Acórdão do Tribunal da Relação do Porto
Processo:
9651020
Nº Convencional: JTRP00020809
Relator: ANTONIO GONÇALVES
Descritores: ARRENDAMENTO MISTO
ACÇÃO DE DESPEJO
FALTA
HABITAÇÃO
INQUILINO
ABUSO DE DIREITO
Nº do Documento: RP199704149651020
Data do Acordão: 04/14/1997
Votação: UNANIMIDADE
Tribunal Recorrido: T CIV PORTO 5J
Processo no Tribunal Recorrido: 1795-2S
Texto Integral: N
Privacidade: 1
Meio Processual: AGRAVO. APELAÇÃO.
Decisão: DECIDIDO NÃO TOMAR CONHECIMENTO. CONFIRMADA A SENTENÇA.
Área Temática: DIR CIV - TEORIA GERAL / DIR CONTRAT.
Legislação Nacional: CCIV66 ART334.
Jurisprudência Nacional: AC STJ DE 1990/05/03 IN BMJ N397 PAG459.
Sumário: I - O abuso de direito manifesta-se na oposição à função social do direito excedendo-se anormalmente o seu uso, não sendo necessário que o agente tenha a consciência de se excederem, com o exercício do direito, os limites impostos pela boa fé, pelos bons costumes ou pelo fim social ou económico desse direito, bastando que objectivamente se excedam tais limites.

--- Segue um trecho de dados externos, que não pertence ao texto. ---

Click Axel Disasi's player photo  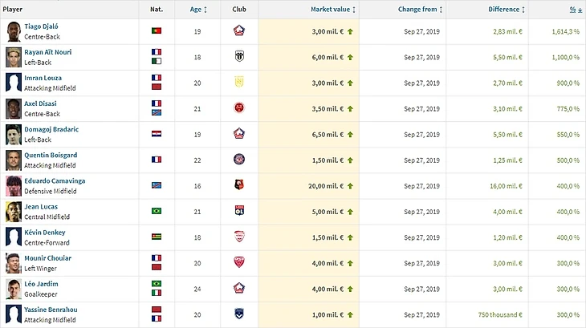(13, 108)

II - Equipara-se ao abuso do direito a neutralização do mesmo, que se verifica quando o titular de um direito deixa passar longo tempo sem o exercer, justificando esta inércia ( ou uma particular conduta do referido titular, ou certas circunstâncias ) que a contraparte, convencida de que o direito já não será exercido, oriente a sua vida movida pela confiança nessa convicção, daí resultando que o exercício tardío e inesperado do direito possa acarretar-lhe desvantagem maior do que a do seu exercício tempestivo.
III - Segundo este critério, deve considerar-se neutralizado o direito do senhorio pedir o despejo fundado na falta de residência do inquilino no locado quando este, como era do conhecimento daquele, nunca aí residiu embora fosse fim contratual, a par do exercício do comércio, vindo o despejo a ser pedido decorridos 22 anos de utilização do locado só para o fim comercial, tendo entretanto o inquilino, por se convencer de que nunca haveria despejo por falta de habitação, feito obras no locado, de certa envergadura, pelas quais, segundo o contrato do arrendamento, nunca poderia ser indemnizado.